Suppose therefore that in place of arrays prev and next, we have one array, link, where link[i] = next[i]^prev[i]. Suppose I want to sequence through the list forward, starting at item L. We know that prev[L] is -1, so we can compute next[L] as n = link[L]^(-1). Now we have n == next[L] and L. Since L is prev[n], we can also compute next[n] (that is, next[next[L]]): it's just L^link[n]. In this way, we can proceed forward down the list. By symmetry, we can also proceed backwards from the end of the list, starting from a pointer to the end of the list (whose next value is -1). Thus, from the single array of integers, link, and the index of either end of the list, we can traverse the entire list.

In class, we saw the AbstractList class, which allows one to get a complete concrete implementation of a subtype of List just from implementing the methods size, get, add, set, and remove (or just the first two for a read-only list). There is another abstract class, java.util.AbstractSequentialList, which is better suited to implementing lists (such as linked lists) where random access (get) is slow, but where there is a fast way to iterate through the list sequentially. You can get a full-blown List implementation from AbstractSequentialList by implementing just size and listIterator. To implement listIterator, one generally has to also implement a subtype of java.util.ListIterator.

Fill in the skeleton class CompactLinkedList to implement a List class that uses the exclusive-or hack to represent a List with just one pointer per item.

## D. Asymptotic Analysis

For these problems, you should give a brief explanation as hw5.txt. You should not use any fancy typesetting tools (like LaTeX, Word, etc.). Just submit a text file called hw5.txt. You are not required to explain your solutions, but you are encouraged to do so.

Provide simple and tight asymptotic bounds for each of the following.

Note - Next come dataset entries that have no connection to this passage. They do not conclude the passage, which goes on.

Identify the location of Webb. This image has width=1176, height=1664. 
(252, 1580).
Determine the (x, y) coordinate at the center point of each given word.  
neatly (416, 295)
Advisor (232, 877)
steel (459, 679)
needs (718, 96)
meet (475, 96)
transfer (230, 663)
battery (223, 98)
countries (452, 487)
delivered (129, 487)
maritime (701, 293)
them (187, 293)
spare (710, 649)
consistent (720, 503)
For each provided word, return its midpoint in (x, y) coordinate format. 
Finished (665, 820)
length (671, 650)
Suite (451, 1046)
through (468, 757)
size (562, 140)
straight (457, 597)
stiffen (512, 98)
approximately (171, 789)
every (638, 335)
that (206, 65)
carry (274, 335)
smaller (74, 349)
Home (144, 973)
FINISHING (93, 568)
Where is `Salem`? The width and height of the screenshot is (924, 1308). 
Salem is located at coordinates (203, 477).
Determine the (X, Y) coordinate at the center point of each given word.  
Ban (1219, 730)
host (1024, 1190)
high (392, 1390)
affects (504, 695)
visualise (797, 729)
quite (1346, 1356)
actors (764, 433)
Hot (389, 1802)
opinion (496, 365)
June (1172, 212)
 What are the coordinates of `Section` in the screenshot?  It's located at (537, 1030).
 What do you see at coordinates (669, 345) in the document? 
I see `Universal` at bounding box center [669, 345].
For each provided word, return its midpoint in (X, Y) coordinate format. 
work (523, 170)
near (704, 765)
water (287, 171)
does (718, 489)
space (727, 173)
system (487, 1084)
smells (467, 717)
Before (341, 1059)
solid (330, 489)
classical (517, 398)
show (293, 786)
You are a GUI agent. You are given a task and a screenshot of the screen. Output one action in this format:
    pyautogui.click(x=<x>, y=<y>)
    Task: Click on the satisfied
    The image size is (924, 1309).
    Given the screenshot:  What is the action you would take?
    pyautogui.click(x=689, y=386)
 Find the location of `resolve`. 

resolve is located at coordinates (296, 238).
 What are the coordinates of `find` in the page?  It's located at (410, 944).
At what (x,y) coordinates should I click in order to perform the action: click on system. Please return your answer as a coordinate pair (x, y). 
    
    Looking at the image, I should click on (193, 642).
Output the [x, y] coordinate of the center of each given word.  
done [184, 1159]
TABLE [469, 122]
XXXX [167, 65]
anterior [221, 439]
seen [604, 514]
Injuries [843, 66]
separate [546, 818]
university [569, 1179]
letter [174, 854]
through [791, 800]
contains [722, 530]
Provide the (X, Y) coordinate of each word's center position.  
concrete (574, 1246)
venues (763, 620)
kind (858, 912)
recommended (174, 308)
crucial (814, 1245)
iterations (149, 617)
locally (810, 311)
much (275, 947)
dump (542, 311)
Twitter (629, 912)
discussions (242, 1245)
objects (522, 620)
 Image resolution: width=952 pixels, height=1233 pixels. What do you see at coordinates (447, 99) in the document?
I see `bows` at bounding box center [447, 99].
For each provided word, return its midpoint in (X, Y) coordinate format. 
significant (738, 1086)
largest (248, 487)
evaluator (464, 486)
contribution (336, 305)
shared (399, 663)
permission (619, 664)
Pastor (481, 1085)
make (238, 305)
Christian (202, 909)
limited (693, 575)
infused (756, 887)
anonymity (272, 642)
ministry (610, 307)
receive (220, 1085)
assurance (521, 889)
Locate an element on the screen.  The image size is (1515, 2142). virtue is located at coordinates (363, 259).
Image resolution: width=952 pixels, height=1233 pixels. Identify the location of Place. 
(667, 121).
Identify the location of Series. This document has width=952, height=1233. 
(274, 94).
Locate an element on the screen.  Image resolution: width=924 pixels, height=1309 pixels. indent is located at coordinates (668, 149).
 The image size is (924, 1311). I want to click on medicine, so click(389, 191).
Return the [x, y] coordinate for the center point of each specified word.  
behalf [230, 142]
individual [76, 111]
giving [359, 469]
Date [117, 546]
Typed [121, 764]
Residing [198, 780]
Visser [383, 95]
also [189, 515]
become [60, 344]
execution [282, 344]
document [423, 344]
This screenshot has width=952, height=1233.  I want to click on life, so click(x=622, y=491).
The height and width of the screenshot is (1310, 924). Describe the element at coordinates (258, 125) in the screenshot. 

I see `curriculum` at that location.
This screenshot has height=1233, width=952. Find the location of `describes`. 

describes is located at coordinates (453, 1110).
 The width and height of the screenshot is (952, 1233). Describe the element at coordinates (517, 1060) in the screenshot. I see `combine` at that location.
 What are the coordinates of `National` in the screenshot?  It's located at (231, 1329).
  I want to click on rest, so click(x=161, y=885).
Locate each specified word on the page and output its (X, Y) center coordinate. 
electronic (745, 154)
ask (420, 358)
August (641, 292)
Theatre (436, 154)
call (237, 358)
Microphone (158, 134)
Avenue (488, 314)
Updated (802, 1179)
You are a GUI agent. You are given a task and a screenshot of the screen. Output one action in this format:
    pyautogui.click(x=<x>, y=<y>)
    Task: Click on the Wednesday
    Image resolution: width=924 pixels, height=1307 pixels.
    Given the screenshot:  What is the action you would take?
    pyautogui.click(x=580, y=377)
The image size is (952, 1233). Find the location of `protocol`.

Here, "simple" means roughly "no unnecessary terms or constants" and "tight" means "either the largest $\Omega(\cdot)$ and smallest $O(\cdot)$ bounds you can find, or if possible, a $\Theta(\cdot)$ bound."

1. $9x^2 + 3x + 14 \log x$
2. $\log(4x^3 + 2x^2)$
3. $\sum_{i=0}^{N}\sum_{j=0}^{i} j$.
4. The worst case running time of the following code fragment:

int j;
j = 0;
for (int i = 0; i < N; i += 1) {
for ( ; j < M; j += 1) {
if (bump (i, j))
break;
}
}

Assume that M and N are integers, and bump is a constant-time ($O(1)$) method that returns a boolean result. We're looking for a $\Theta$ result that uses M and N.

5. The worst case running time of the function f5 for the code below.

public static int f1 (int n) {
int x = 0;
for (int i = 0; i < n; i++) {
x++;
}
return x;
}

public static int f5 (int n) {
if (n <= 1) {
return 1;
}
return f1(n) + f5(n/2) + f5(n/2);
}`

Give your answer as $\Theta$ result that uses n.

6. Show that $\log_b f(x) \in \Theta(\log_{10} f(x))$ for any constant $b>1$. (To demonstrate a statement like this, go to the definition. You must find $K$ and $M$ such that $|\log_b f(x)| < |K\log_{10} f(x)|$ for $x > M$.
7. Suppose that $p(x)$ is any polynomial in $x$ with positive coefficients. Show that $\log p(x) \in O(\log x)$.
8. Suppose that $f(n)$ is a positive, non-decreasing function.
Show that $\lceil f(n)\rceil \in O(f(n))$, where $\lceil x \rceil$ is defined as $x$ rounded up to the nearest integer.